Google Books Ngram datasets

moultano · on Dec 19, 2010

Here's some fun I had with the viewer: http://moultano.blogspot.com/2010/12/history-through-google-...

I've always kind of scoffed when people complain that a history teacher didn't make what they were learning "relevant" or "relatable" but after playing with this for the first time I understand the benefits. At this point in my life, making something "relatable" means expressing it in terms of term frequency statistics and graphs, so this totally blew me away. I was obsessed with it to the point of mania for the first 24 hours. I believe in history now. :)

Smerity · on Dec 19, 2010

This is hugely exciting news. I previously used Google's Web1T corpus in NLP experiments and the restrictive license limited a number of potential uses.
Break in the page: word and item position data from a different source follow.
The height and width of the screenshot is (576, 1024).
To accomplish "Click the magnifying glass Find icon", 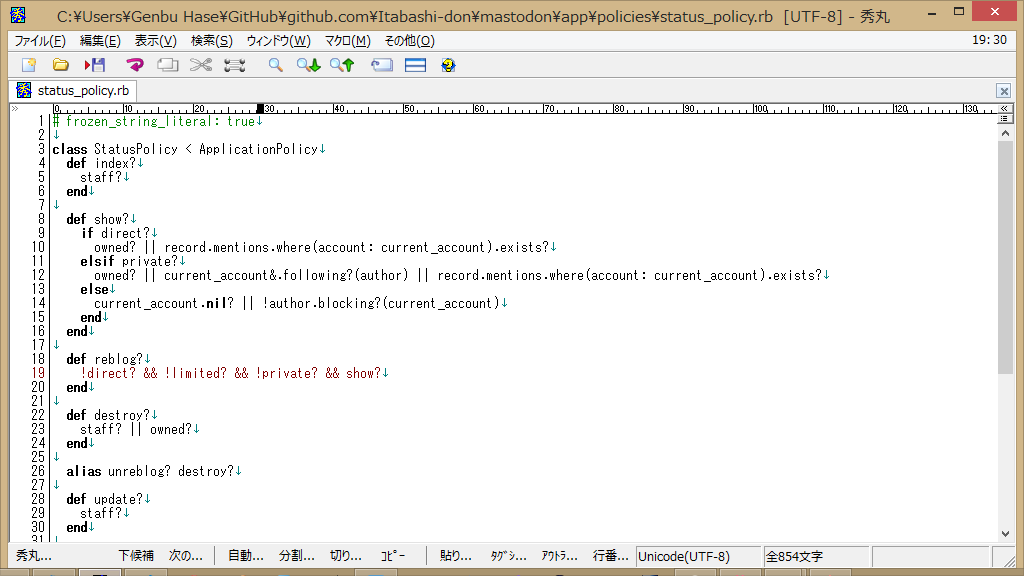I will click(x=275, y=65).
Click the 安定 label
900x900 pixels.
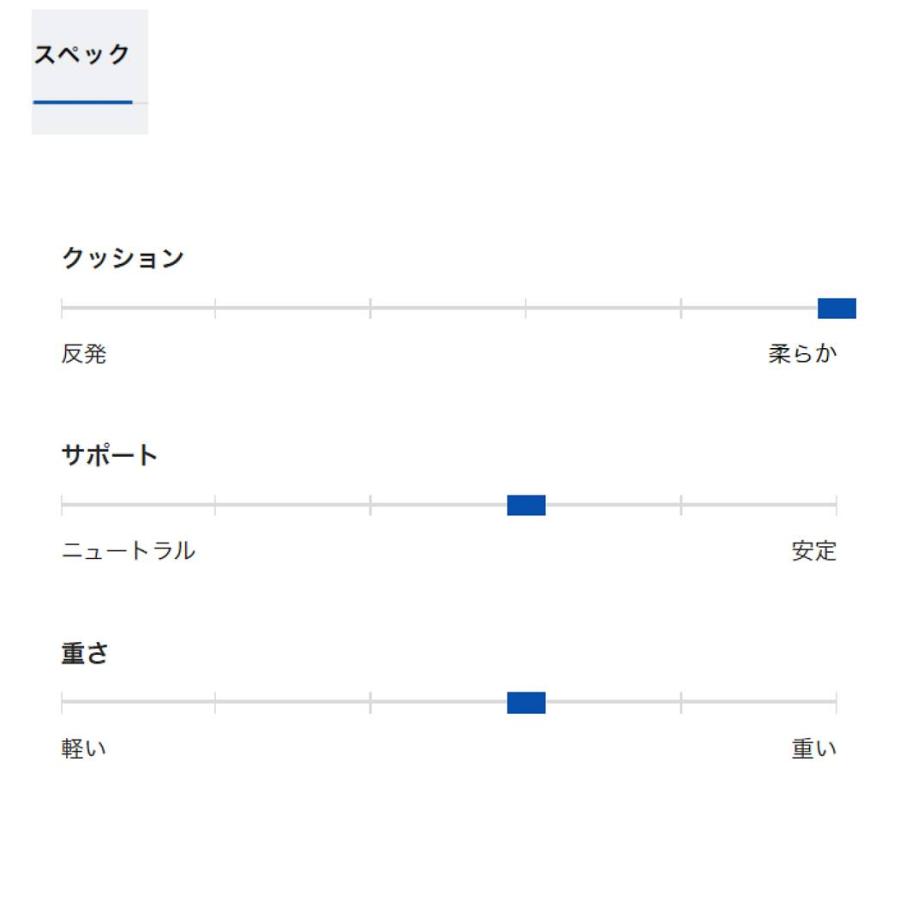tap(814, 551)
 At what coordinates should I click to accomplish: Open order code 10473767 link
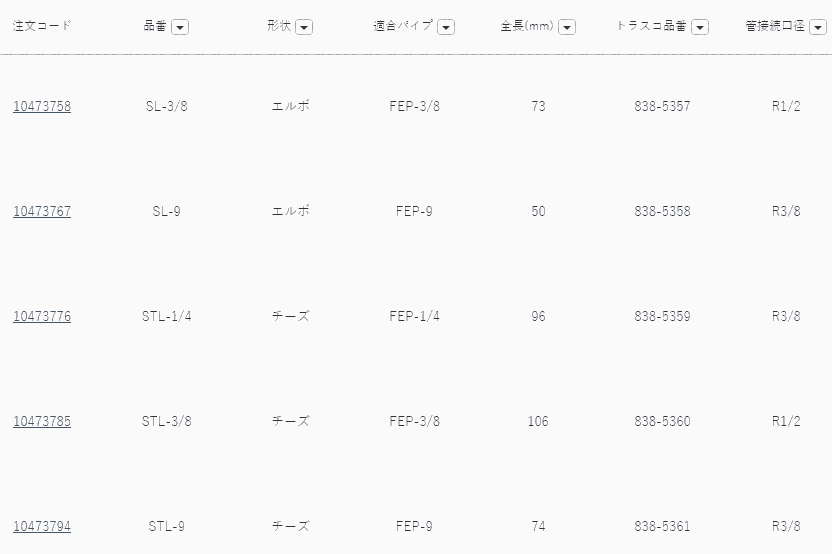tap(42, 211)
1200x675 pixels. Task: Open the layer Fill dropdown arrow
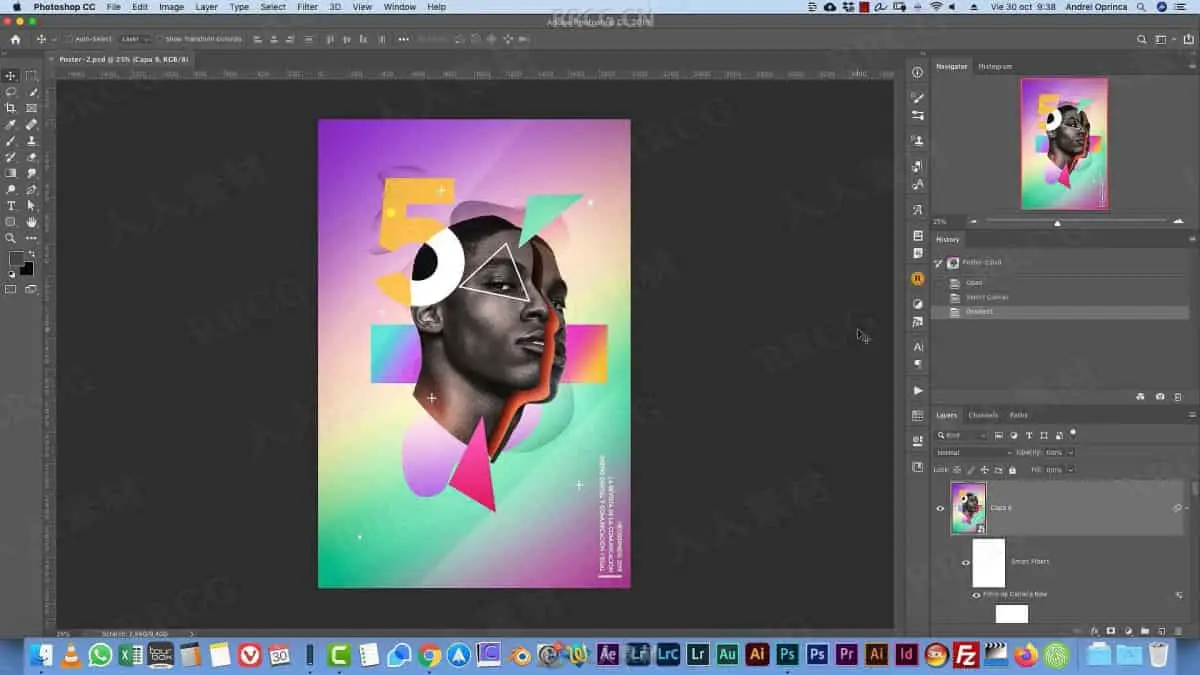point(1071,469)
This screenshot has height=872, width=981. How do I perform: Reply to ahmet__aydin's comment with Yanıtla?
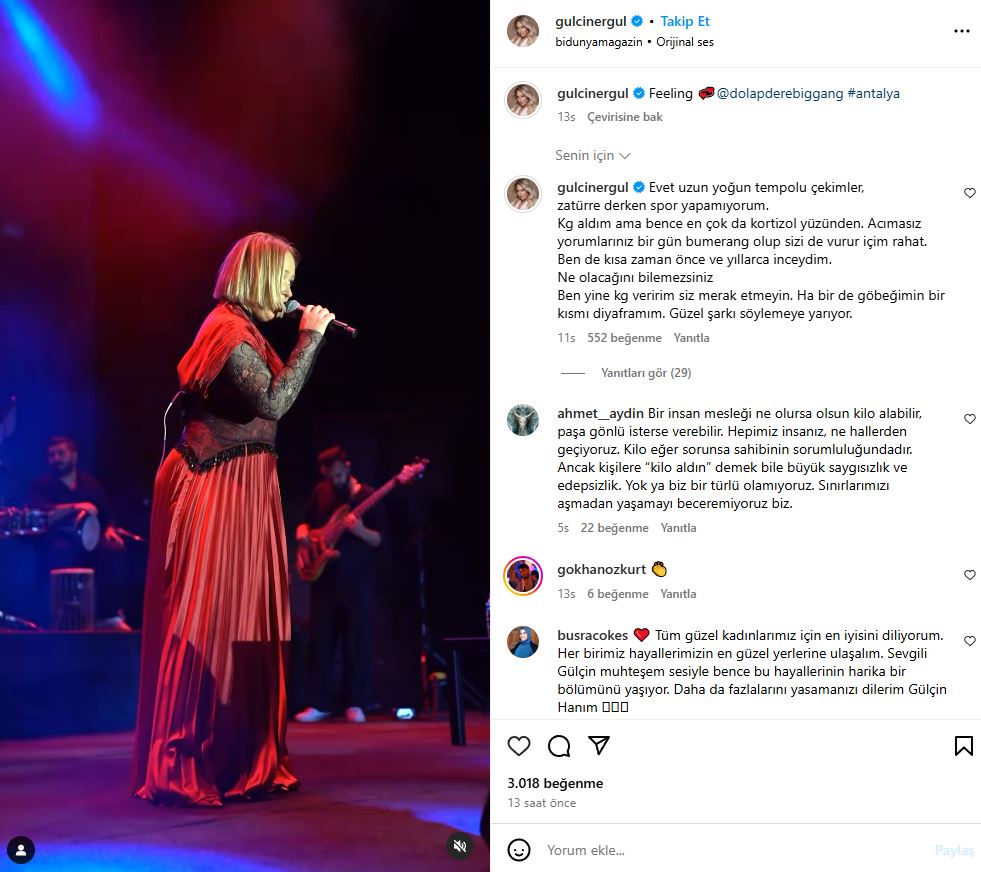click(x=678, y=528)
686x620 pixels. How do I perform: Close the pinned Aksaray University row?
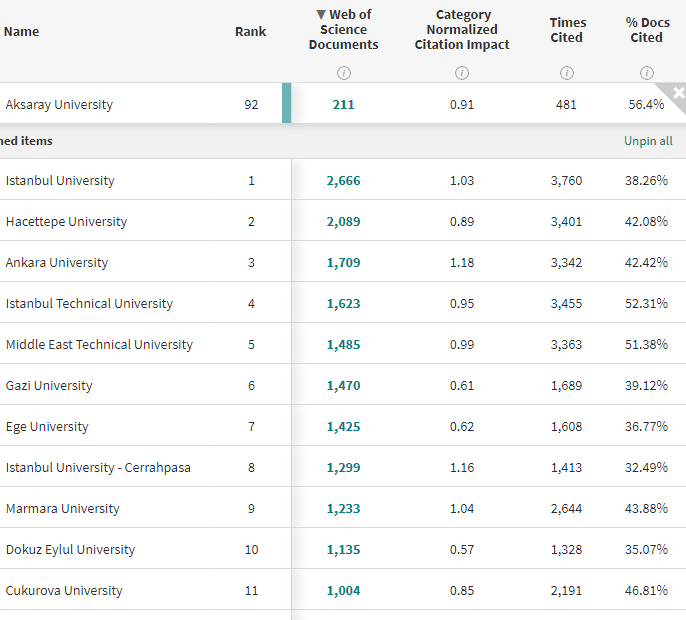(x=678, y=93)
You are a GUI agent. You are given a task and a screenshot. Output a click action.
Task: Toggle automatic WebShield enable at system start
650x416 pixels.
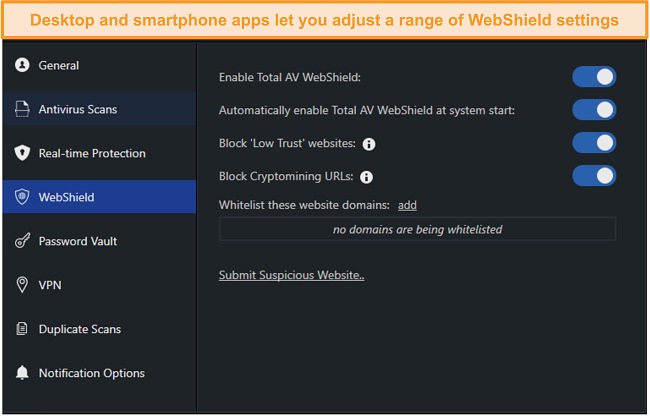pyautogui.click(x=594, y=110)
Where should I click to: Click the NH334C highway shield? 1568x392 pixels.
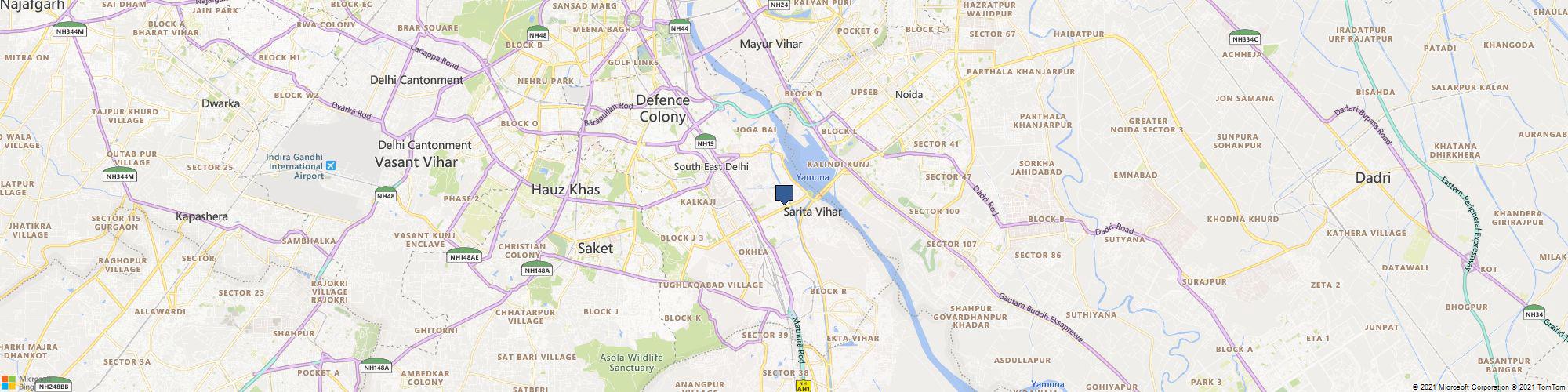pyautogui.click(x=1245, y=37)
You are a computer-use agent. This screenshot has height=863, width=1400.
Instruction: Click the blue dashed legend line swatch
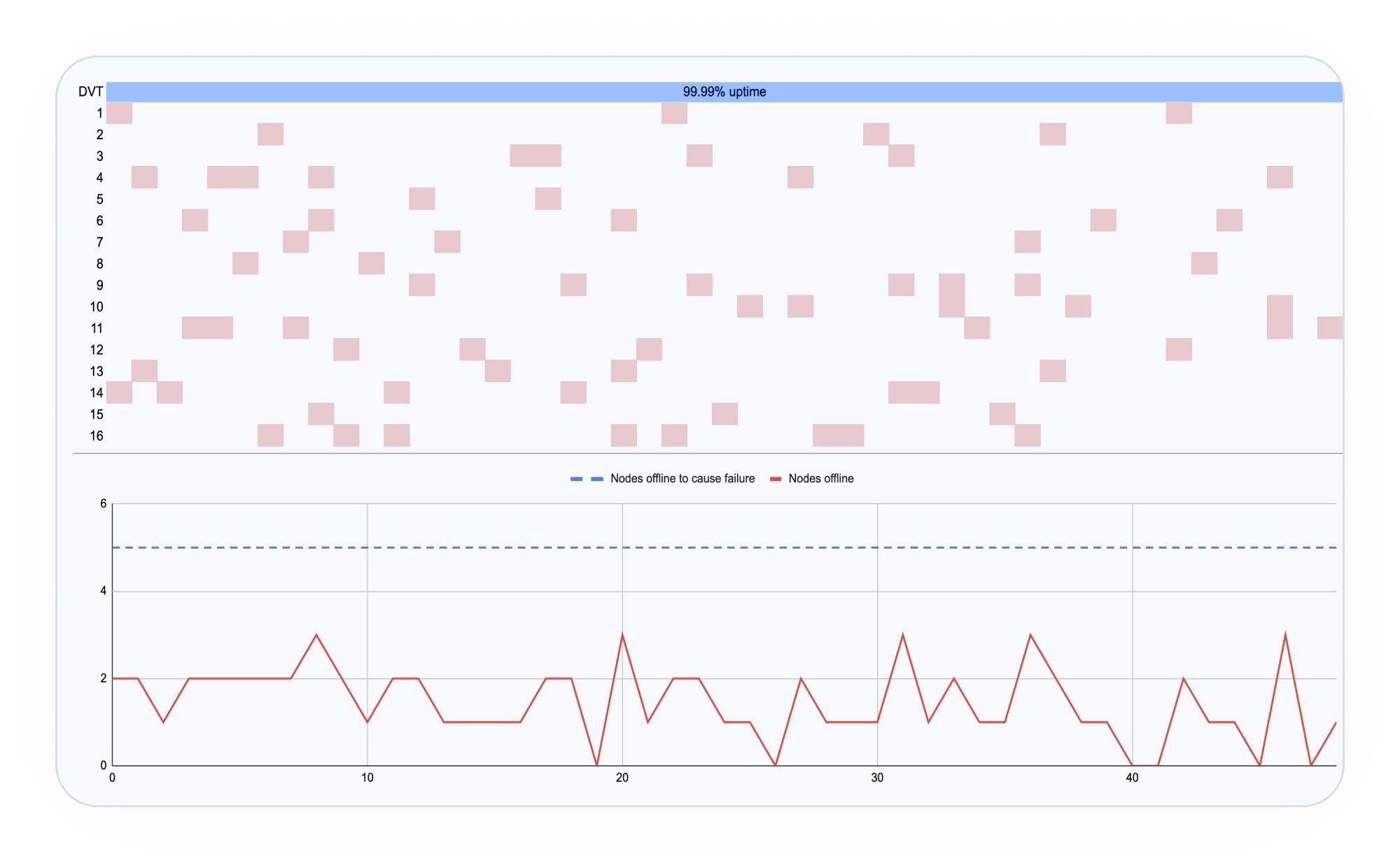click(587, 479)
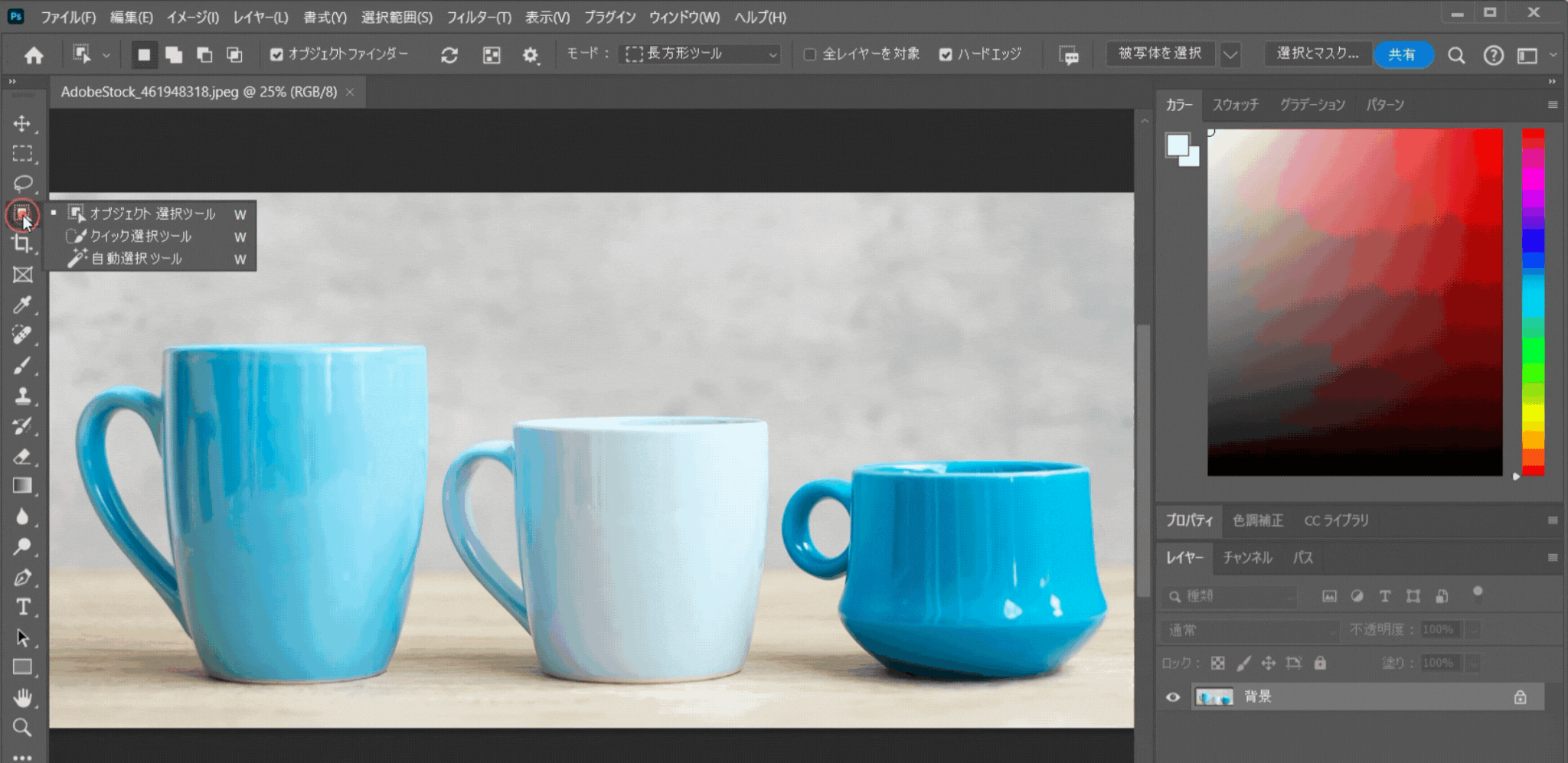
Task: Choose クイック選択ツール from the flyout
Action: (141, 236)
This new corpus has a temporal aspect (as it keeps the track of a word's usage over a given publication year) and is additionally under the Creative Commons license. I'd love to see this become the basis of a large scale database benchmark / competition or open source linguistic application.

kristopher · on Dec 19, 2010

Lots of interesting treasures hidden in this dataset. For example, here is Benford's Law:

http://ngrams.googlelabs.com/graph?content=1,2,3,4,5,6,7,8,9...

kraemate · on Dec 19, 2010

For anyone in NLP (Natural Language Processing), this is a goldmine.